Your objective — The range to repeat runs from the line with "Task: Select Restart Kernel command" to the last line below, both ends included; give it exactly and without pictures.

[Stored records]
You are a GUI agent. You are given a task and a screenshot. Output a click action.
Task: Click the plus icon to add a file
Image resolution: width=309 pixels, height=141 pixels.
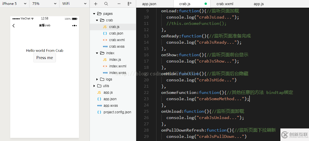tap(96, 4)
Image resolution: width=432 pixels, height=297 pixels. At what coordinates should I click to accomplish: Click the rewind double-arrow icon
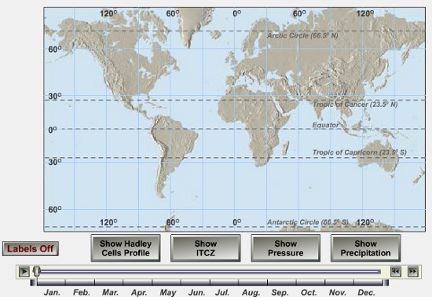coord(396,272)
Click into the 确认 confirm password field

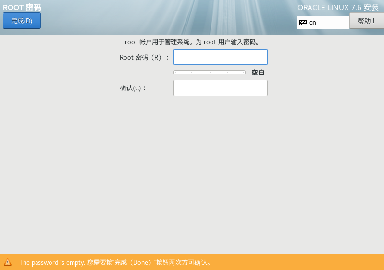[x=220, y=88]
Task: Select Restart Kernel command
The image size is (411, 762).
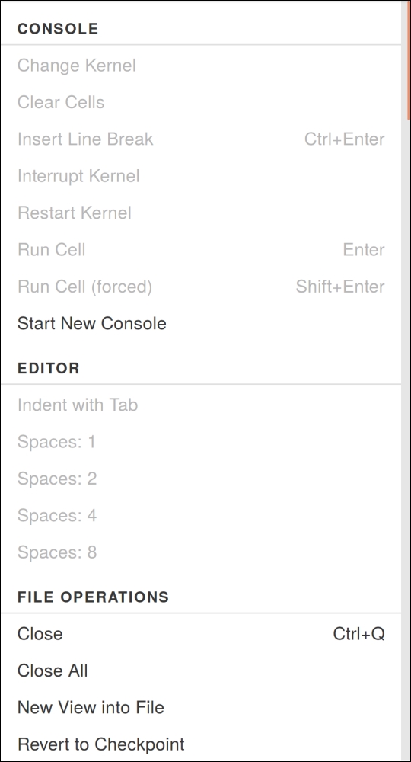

Exercise result —
Task: Select Restart Kernel command
The image size is (411, 762).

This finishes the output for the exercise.